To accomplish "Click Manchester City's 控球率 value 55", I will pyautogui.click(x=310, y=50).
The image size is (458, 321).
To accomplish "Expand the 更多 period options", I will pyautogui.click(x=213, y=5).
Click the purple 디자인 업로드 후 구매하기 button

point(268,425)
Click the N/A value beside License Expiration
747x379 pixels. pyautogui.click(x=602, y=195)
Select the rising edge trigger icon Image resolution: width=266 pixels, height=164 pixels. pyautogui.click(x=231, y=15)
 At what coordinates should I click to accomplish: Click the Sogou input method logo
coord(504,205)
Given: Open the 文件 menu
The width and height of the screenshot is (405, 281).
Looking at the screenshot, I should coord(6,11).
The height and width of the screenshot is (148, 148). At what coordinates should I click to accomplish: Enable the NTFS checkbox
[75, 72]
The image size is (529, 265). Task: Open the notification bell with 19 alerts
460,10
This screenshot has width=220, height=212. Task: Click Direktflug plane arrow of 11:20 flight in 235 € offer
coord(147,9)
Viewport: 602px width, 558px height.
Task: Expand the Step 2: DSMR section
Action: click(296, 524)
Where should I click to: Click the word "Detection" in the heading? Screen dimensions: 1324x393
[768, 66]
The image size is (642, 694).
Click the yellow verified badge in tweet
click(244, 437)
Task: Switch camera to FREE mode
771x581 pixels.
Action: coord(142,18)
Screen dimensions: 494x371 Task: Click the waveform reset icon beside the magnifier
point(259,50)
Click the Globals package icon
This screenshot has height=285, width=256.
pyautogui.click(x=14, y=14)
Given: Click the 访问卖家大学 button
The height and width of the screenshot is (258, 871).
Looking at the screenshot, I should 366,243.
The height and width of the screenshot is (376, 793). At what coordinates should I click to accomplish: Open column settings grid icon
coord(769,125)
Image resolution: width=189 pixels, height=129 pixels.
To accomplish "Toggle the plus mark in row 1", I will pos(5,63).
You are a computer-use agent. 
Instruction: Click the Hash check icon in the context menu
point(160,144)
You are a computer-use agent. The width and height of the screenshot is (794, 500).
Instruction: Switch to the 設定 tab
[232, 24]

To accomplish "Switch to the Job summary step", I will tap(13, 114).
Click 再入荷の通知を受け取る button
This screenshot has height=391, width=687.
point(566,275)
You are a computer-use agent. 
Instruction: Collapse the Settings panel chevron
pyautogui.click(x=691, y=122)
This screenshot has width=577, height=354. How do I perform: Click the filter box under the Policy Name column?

══════

All lines above that contain "resolution" are required in the answer.

Select the rising edge trigger icon Image resolution: width=266 pixels, height=164 pixels. pyautogui.click(x=231, y=15)
Image resolution: width=189 pixels, height=129 pixels.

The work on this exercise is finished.